I had failed. I was a Servant. My entire purpose was to protect, and I had been defeated in a single blow. The Director was gone, and only an unknown being had prevented my Master's death. 

"The Director!" Ritsuka-senpai shouted, scrambling toward the broken railing. "She fell into the—

SPLASH.

His words were cut off by the sound of churning water below. My head snapped down. From the muddy, cursed river, a silhouette was moving. It was carrying something—someone.

An enemy? A scavenger?

I moved without thinking. The instinct of the Heroic Spirit merged with my own, planting my feet and raising the heavy shield between my Master, Senpai, and the newcomer.

The figure looked up, crimson eyes locking onto mine through the gloom.

Then, he leaped.

It was a fluid, powerful jump that carried him from the riverbank directly onto the bridge. 

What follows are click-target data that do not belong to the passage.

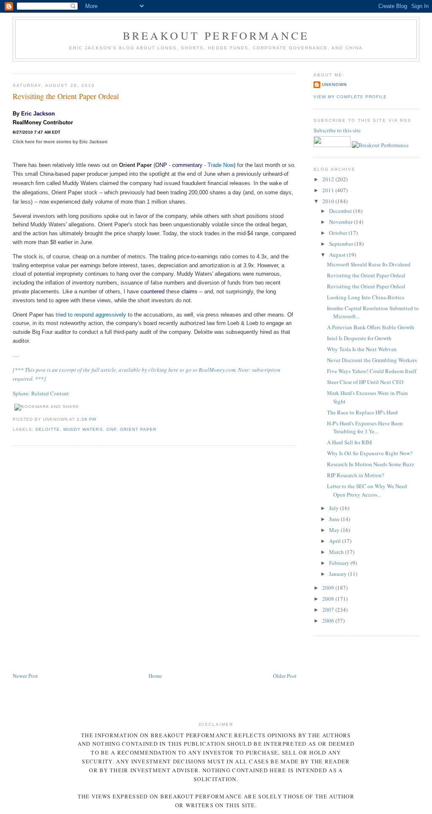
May (335, 530)
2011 (328, 190)
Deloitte (47, 429)
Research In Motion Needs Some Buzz (370, 464)
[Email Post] (99, 419)
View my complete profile (350, 96)
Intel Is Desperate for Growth (359, 338)
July (334, 508)
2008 (328, 598)
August (338, 254)
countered (152, 291)
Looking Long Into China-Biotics (365, 297)
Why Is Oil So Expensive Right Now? (370, 453)
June (335, 519)
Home (155, 676)
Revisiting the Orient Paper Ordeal (66, 96)
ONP (161, 165)
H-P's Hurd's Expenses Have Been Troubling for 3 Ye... (365, 427)
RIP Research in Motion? (355, 475)
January (338, 574)
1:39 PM (86, 419)
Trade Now (221, 165)
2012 (328, 179)
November (341, 222)
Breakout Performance (216, 35)
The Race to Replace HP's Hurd (362, 412)
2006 (328, 620)
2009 (328, 587)
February (340, 563)
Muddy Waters (83, 429)
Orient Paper (138, 429)
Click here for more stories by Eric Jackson (60, 141)
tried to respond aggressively (91, 315)
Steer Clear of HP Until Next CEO (365, 382)
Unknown (334, 84)
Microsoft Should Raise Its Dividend (368, 264)
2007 (328, 609)
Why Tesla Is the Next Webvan (362, 349)
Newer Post (25, 676)
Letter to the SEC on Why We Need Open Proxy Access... (367, 490)
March (337, 552)
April (335, 541)
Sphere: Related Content (41, 393)
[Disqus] (155, 559)
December (341, 211)
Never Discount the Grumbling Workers (372, 360)
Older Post (285, 676)
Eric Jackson (38, 113)
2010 (328, 201)
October (338, 232)
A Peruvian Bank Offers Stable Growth (370, 327)
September (341, 243)
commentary (187, 165)
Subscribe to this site (337, 130)
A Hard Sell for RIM (349, 442)
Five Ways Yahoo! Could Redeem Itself (371, 371)
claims (189, 291)
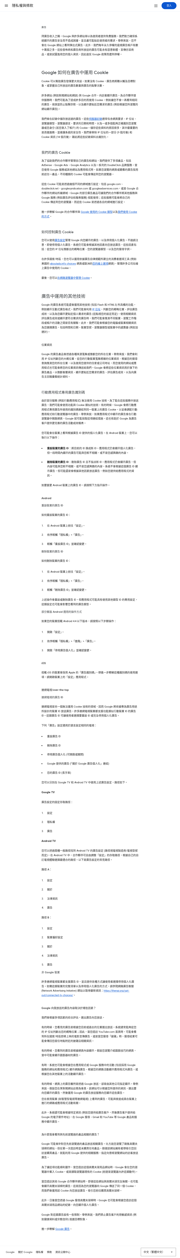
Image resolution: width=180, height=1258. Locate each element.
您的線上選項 (100, 263)
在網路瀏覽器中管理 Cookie (73, 277)
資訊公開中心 (62, 1252)
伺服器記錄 (95, 118)
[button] (6, 5)
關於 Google (25, 1252)
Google (10, 1252)
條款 (49, 1252)
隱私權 (39, 1252)
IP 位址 (96, 309)
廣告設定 (60, 240)
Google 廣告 (62, 1229)
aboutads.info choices (63, 263)
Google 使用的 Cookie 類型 (96, 212)
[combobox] (158, 1252)
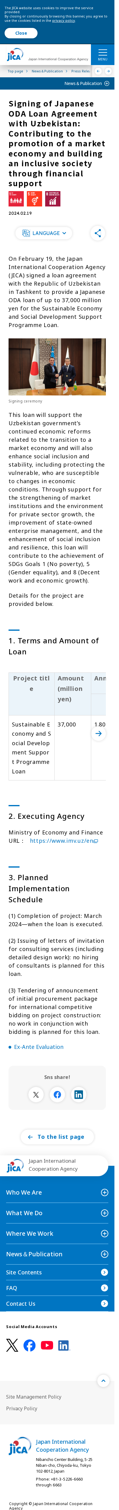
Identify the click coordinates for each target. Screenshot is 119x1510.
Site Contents (24, 1272)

As he placed the Director on the pavement, I took in his appearance. He was tall, dressed in a blue and white robe with golden accents, over a black undershirt. A wooden staff covered in what seemed to be runes appeared in his hand in a shimmer of light. His long hair was blue, his eyes a piercing crimson. 

A Servant. 

I braced my legs, forcing my shield to stay steady. "Who are you?" I shouted.

The man stood up, shaking the river water off his robes like a wet dog. He looked at me—at the massive shield pointed at his throat–and let out a low whistle.

"Whoa there, Missy. Put the wall down," he said, his voice casual, completely unconcerned by my defensive posture. He offered a lazy, sharp-toothed grin. "Not looking for a fight here. Besides, if I wanted you dead, I wouldn't have bothered fishing this damsel in distress out of the river."

Damsel in distress?

He gestured with the butt of his staff to where the Director lay. He didn't radiate hostility, but the magical energy rolling off him was sharp. Refined.

"You're... a Servant," I stated, not lowering my guard.

"Got it in one," he said, rolling his shoulders. "Servant Caster. And let me tell you, I'm the only straggler left from this messed up Grail War."

He looked past me, his crimson eyes scanning the burning horizon of Fuyuki. "Place is a mess, ain't it? That damn Saber went off the deep end and turned the whole city into a bonfire. I've been keeping my head down since everything went to hell."

BOOM!

Another explosion tore through the silence, vibrating through the soles of my boots.

Caster winced, looking toward the noise. "Sheesh. They're really going at it, huh?" He turned his attention back to us, finally focusing on the unconscious Director. "Anyway, mind if I take a look? Your friend here took a hell of a hit."

I hesitated, glancing at my master. She nodded slowly.

Caster knelt beside the director. "Let's see here..." He scrutinized her limbs. "Well, Berserker really did a number on her. Arm's snapped, leg's twisted..."

He poked her broken arm, and I flinched.

"She's lucky, though," Caster muttered, his voice dropping a tone. "Usually, when that Big Guy hits something, it turns into red paste. Getting away with just a few broken bones? That's a love tap coming from Berserker."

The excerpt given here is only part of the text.